Bis heute wird gerätselt, wie sie es geschafft hat, erst den römischen Staatslenker Caesar zu bezirzen und als Pharaonin mit dem verheirateten Mann jahrelang in Rom zu residieren (welch ein Affront für die römische Republik!) und später den mächtigen Feldherrn Marc Anton über zehn Jahre an sich zu binden und gleichzeitig ihre eigene Macht im Vorderen Orient stetig zu erweitern. Vier Kinder gingen aus den beiden Beziehungen hervor.
Das Nichtwissen schafft Platz für Projektionen — Kleopatra ist eine der am häufigsten gemalten Frauen der abendländischen Kunstgeschichte, jede Epoche hat sich ein eigenes Bild von ihr geschaffen. Auch die aktuelle Ausstellung beleuchtet nicht die historische Persönlichkeit Kleopatra VII. (69 — 30 v. Chr.), sondern verfolgt die Biografie eines Mythos von der Renaissance bis zur Popkultur anhand von rund 200 nicht immer ganz prägnanten Bildern, Skulpturen, Fotografien, Filmen und Objekten.
Die Renaissance entdeckte Kleopatra über die Beschäftigung mit der Antike und schwelgte auf Gemälden in üppiger Bein- und Brustfreiheit. Im feierfreudigen Barock wird sie zur Symbolfigur prachtvoll inszenierter Feste. Immer wieder gewähltes Motiv ist ihr legendäres Gastmahl mit Marc Anton, bei dem sie als Beweis ihres Reichtums — und des lässigen Umgangs damit — eine riesige Perle in einem Becher Essig aufgelöst und getrunken haben soll. Erst 2010 wurde in einem Experiment nachgewiesen, dass das tatsächlich möglich ist.

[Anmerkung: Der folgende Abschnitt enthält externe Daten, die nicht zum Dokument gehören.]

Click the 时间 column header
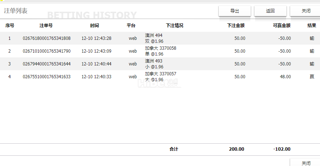Image resolution: width=320 pixels, height=166 pixels. (x=94, y=26)
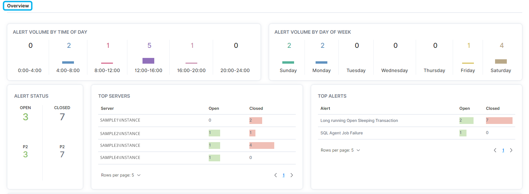Go to next page in Top Alerts
The height and width of the screenshot is (194, 529).
click(511, 150)
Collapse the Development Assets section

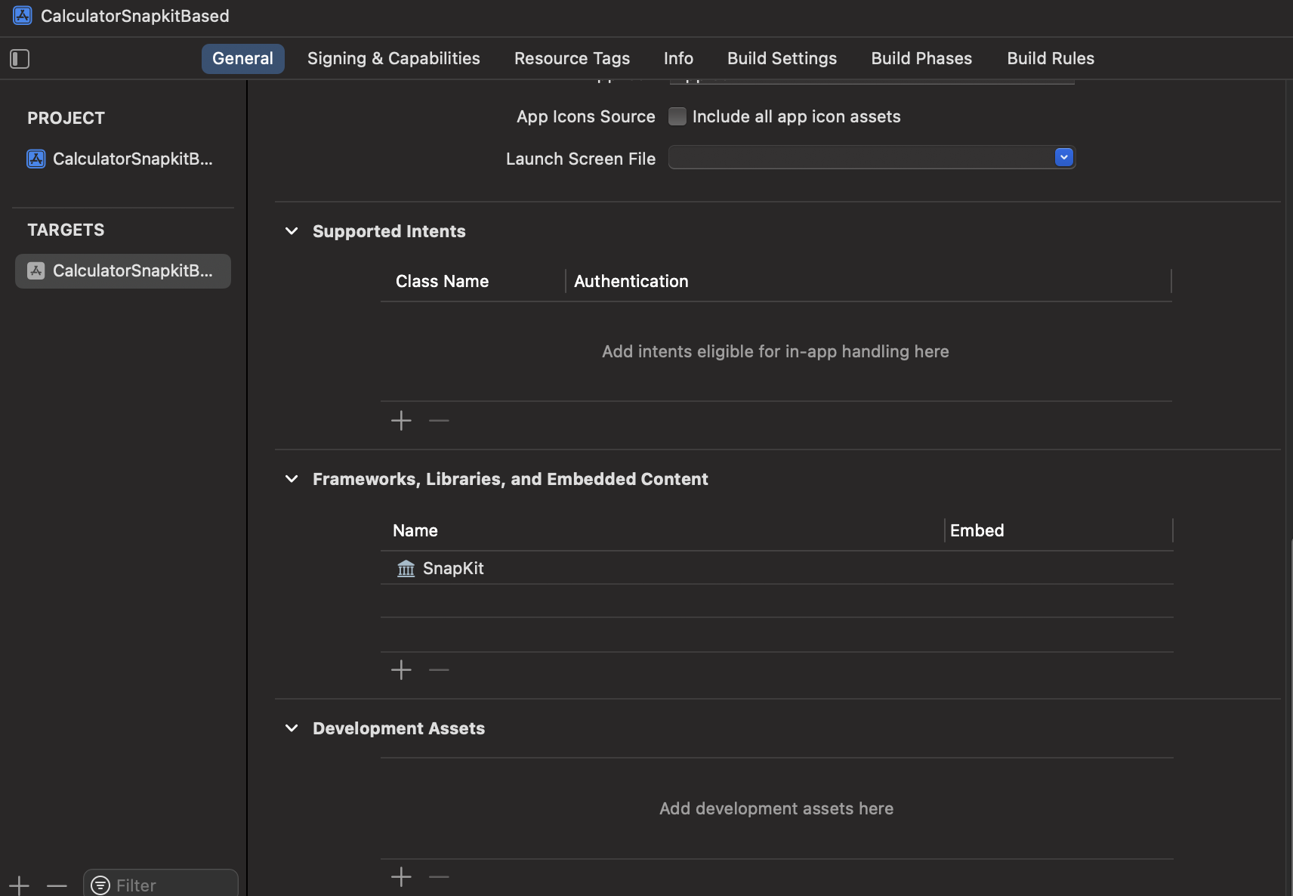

Zugleich galt sie als Inbegriff der starken Frau, die auch ihren Selbstmord mit 38 Jahren in vollem Königinnen-Ornat inszenierte. Historisch unklar ist, ob sie sich selbst Gift einflößte oder sich von einer Schlange beißen ließ — eine züngelndes Viperchen am entblößten Busen ist jedoch durch die Epochen allemal das beliebtere Bildmotiv gewesen.
Im 19. und 20. Jahrhundert wandelt sich ihr Image zu dem einer Femme fatale — von Plüsch-Chaiselongues aus zu entdecken in Filmen, auf der Bühne und in der Popmusik bis hin zur Kosmetik-Werbung für den „Cleo-Look“ mit den Sphinx-Augen.